### QUOTED TEXT

The master_file is an example of how the address_compare library can be used to load training and test data, tag the addresses, standardize the addresses, and compare the different address lists.  It can serve as a reusable program by updating the input parameters.  If ground truth files are available, it will also show how well the tagger and compare functions perform.

In [1]:
from address_compare import aggregate_functions as aggf
from address_compare import address_randomizer as add_rndm
import pandas as pd

### Editable Parameters

Although this notebook is an example of how to use the address_compare library (and especially the aggregate functions in the aggregate_functions.py file), the following parameters can be changed in order to control the inputs and outputs.  I.e., the following parameters allow this file to be a reusable program sitting on top of the address_compare library.  A description of each variable is as follows:


The **run_mode** variable controls which portions of this notebook are run.  Options are:
- **'tagger'** = run the address tagger against a single file that also contains the ground truths.  output will show how well the tagger did against the ground truths.  if using your own files, the fields with the ground truth values should be in the same spreadsheet tab and the field names should be "Tagged Street Number", "Tagged Pre Street Direction", "Tagged Street Name", "Tagged Street Type", "Tagged Post Street Direction", "Tagged Unit Type", "Tagged  Unit Number".  Alternatively, this mode can be run using randomly created addresses.
- **'comparer'** = tag 2 separate lists of addresses and find matches between the lists.  no ground truths will be used to verify the accuracy of the tagger or the matcher. program will run against both **file_location_raw_addresses_1** and **file_location_raw_addresses_2**.  Alternatively, this mode can be run by using randomly created addresses.

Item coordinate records
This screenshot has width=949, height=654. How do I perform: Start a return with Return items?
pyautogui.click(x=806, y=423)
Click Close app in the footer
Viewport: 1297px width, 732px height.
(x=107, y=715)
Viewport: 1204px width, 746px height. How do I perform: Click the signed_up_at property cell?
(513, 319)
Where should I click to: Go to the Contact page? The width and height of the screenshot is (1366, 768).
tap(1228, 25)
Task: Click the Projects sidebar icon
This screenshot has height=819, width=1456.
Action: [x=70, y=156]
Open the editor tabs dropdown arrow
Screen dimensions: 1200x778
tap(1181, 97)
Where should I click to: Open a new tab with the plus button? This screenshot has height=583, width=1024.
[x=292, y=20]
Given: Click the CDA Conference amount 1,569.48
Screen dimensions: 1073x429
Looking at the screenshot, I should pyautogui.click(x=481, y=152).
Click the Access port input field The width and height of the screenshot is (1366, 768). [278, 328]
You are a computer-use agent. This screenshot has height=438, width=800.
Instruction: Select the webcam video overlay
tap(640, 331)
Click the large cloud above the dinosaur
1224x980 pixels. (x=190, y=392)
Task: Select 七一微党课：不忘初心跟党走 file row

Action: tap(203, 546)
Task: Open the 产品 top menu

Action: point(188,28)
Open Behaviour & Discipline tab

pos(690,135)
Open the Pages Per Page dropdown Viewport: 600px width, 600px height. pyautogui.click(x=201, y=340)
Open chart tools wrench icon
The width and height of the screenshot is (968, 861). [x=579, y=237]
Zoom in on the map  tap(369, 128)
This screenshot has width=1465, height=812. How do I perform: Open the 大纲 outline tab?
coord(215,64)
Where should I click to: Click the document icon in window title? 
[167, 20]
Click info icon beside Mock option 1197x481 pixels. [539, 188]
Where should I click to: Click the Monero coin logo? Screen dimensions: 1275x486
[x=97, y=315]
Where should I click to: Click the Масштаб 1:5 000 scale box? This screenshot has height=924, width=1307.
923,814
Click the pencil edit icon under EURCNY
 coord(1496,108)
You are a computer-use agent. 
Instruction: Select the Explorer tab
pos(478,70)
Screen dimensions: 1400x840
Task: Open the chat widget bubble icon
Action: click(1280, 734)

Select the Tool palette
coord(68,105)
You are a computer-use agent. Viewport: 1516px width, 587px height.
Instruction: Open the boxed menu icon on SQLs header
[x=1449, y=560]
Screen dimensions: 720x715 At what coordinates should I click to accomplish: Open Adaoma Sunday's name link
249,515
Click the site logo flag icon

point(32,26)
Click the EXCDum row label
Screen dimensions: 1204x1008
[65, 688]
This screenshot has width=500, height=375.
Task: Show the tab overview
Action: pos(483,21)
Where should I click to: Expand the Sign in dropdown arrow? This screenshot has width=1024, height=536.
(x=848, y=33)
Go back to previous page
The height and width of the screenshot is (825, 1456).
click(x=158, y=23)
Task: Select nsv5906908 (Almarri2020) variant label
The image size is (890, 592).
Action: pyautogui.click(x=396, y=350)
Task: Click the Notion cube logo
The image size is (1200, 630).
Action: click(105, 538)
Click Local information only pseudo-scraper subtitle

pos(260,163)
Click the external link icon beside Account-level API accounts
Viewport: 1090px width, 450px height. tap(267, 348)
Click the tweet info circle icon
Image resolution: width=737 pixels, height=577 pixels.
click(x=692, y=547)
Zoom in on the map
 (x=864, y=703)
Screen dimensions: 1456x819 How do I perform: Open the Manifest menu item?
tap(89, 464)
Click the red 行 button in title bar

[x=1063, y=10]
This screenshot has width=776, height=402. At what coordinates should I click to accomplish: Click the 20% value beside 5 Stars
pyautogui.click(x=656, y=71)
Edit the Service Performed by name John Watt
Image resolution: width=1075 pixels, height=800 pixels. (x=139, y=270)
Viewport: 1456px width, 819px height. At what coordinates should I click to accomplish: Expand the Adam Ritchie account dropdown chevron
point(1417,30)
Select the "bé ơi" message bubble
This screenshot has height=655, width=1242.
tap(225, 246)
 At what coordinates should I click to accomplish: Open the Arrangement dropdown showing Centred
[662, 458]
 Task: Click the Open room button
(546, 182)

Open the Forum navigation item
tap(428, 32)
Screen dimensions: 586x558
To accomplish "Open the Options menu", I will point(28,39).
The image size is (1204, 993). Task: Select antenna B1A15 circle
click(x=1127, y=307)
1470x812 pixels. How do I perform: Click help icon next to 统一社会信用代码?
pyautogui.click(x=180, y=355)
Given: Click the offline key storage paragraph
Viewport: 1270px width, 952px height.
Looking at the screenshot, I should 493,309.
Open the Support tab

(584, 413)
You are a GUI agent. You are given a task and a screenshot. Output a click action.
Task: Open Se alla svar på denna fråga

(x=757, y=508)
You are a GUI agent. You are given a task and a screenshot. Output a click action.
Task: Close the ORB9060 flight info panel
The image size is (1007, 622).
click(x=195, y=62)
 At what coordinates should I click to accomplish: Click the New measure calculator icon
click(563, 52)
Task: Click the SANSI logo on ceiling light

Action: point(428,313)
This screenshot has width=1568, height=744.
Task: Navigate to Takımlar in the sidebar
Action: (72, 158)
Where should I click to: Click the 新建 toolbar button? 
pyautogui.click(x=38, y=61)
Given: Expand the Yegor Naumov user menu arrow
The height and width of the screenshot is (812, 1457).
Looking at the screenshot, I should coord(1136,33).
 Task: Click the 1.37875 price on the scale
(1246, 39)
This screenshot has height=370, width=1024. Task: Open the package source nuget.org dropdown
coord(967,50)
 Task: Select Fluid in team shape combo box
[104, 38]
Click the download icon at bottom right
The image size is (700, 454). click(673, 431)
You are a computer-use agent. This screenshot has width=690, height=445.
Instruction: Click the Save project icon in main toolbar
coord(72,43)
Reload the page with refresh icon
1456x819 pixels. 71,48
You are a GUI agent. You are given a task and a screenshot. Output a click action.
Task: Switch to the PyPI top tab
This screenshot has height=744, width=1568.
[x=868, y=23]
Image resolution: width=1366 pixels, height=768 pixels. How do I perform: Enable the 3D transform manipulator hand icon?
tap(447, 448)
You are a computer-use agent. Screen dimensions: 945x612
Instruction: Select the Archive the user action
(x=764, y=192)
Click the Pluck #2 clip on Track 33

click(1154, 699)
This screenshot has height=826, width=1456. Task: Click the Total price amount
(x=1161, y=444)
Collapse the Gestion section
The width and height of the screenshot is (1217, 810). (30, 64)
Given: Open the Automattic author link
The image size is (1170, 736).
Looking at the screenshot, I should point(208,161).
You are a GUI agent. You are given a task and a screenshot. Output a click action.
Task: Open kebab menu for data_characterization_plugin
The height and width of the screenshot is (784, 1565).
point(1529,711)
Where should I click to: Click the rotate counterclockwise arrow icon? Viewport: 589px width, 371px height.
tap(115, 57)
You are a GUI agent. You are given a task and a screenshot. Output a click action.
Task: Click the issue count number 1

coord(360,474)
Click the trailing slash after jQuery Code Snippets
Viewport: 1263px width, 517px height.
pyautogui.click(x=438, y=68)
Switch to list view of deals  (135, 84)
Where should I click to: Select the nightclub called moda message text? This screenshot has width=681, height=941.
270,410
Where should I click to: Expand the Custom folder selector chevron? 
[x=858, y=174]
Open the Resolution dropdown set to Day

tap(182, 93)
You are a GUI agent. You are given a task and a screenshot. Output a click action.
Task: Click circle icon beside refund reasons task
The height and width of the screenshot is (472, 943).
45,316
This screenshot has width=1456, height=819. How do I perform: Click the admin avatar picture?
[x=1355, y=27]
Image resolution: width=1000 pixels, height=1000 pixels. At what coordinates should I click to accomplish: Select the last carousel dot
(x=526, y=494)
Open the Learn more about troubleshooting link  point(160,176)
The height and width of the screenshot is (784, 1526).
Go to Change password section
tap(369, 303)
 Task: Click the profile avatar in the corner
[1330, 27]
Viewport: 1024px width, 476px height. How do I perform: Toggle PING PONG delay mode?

### SHORT TASK 1
Answer these questions about the notebook text.
(a) Which two modules are imported from address_compare?
(b) What does the run_mode variable control?
(c) In 'comparer' mode, which two files does the program run against?
### SHORT TASK 2
Quote the notebook text, beginning at the words "- **'comparer'** = tag" and stopping after "by using randomly created addresses.".
### SHORT TASK 3
Write what comes next in the address_compare notebook text, picking up after its final line.
The item coordinate records are separate material from the notebook text.

### RESULT 1
(a) aggregate_functions (as aggf) and address_randomizer (as add_rndm)
(b) Which portions of the notebook are run
(c) file_location_raw_addresses_1 and file_location_raw_addresses_2

### RESULT 2
- **'comparer'** = tag 2 separate lists of addresses and find matches between the lists.  no ground truths will be used to verify the accuracy of the tagger or the matcher. program will run against both **file_location_raw_addresses_1** and **file_location_raw_addresses_2**.  Alternatively, this mode can be run by using randomly created addresses.

### RESULT 3
- **'comparer_truths'** = run the comparer and validate the matcher performance against the ground truths. program will run against both **file_location_raw_addresses_1** and **file_location_raw_addresses_2**.  in addition, the matched ground truths will be found in **file_name_ground_truth_matches**
- **'all'** = runs all 3 modes.  i.e., tagger results compared against the ground truths and the matcher results compared against the ground truths.  program will run against both @file_location_raw_addresses_1 and @file_location_raw_addresses_2. in addition, the matched ground truths will be found in @file_name_ground_truth_matches

**standardize_addresses** - this variable can be set to True or False determines whether or not the tagged addresses will be standardized (changed to upper case, spelled out street types, directionals, unit types, etc.).  True = the addresses will be standardized

**use_raw_address_files** - if True, the files in file_location_raw_addresses_1 and 2 will be used.  If False, the specified number of random addresses in the **num_rndm_addresses_to_create** variable will be randomly created via the model.  The randomly created addresses can only be used if **run_mode** in ['tagger','comparer']

**field_name_raw_addresses** - the field name in the files or random addresses containing the single address string to be parsed/standardized

**field_name_record_id** - the field name in the files containing the record IDs.  If not present in the files, populate with None

**file_location_raw_addresses_1** and **file_location_raw_addresses_2** - the file names and locations of the files to be tagged, standardized, and/or compared.  The default values are to files in the data folder that can be used to see how the address_compare model works

**file_name_ground_truth_matches** - this file will be used if **run_mode** == 'comparer_truths' or 'all'.  It contains the ground truth matched record IDs along with a field to denote if the matched records are exact, standardized exact, or inexact matches.

**write_output_to_excel** - if True, the output of the specified **run_mode** will be written to excel files in the output folder.  If False, the output will be printed in this notebook

In [2]:
run_mode = 'comparer' #choose from ['tagger','comparer','comparer_truths','all']


standardize_addresses = True #if True, the tagged address components will be standardized (changed to upper case, unit types, street types, etc. changed to long form names)

use_raw_address_files = False #if False, only the specified number of randomly created addresses above will be used; False only works with the 'comparer' run_mode
num_rndm_addresses_to_create = 1000 #if use_raw_address_files = False, the number of addresses that will be randomly created for use in the tagger and compare functions

field_name_raw_addresses = 'Single String Address' #represents the name of the field in the raw address files containing the raw address (street information)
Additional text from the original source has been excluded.